Task goal → Instruction for the data below: set down exactly the lines from the line with "Task: Click the" to the line with "The width and", inclusive, and no others.

Excerpted data →
........

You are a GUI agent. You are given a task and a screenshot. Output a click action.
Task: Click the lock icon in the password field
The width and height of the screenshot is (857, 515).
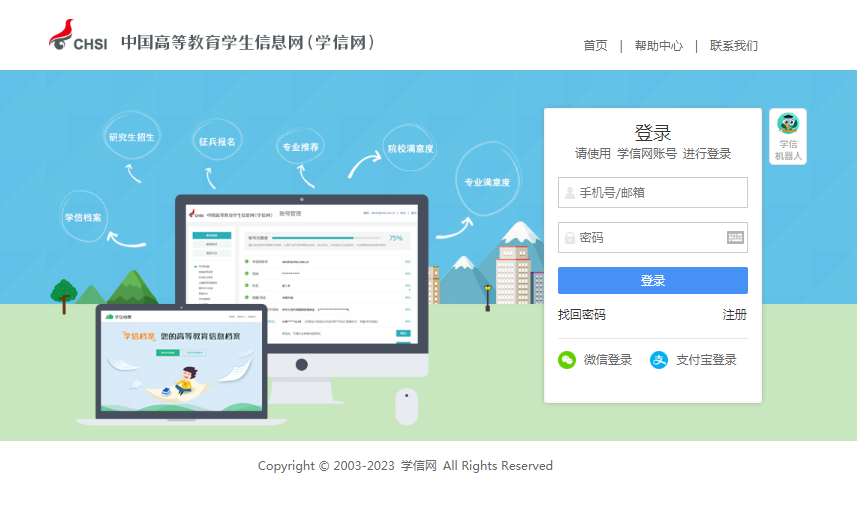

........

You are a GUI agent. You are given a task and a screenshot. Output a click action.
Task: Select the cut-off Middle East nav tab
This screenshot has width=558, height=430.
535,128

........

Response to this exercise →
Task: Click the lock icon in the password field
The width and height of the screenshot is (857, 515).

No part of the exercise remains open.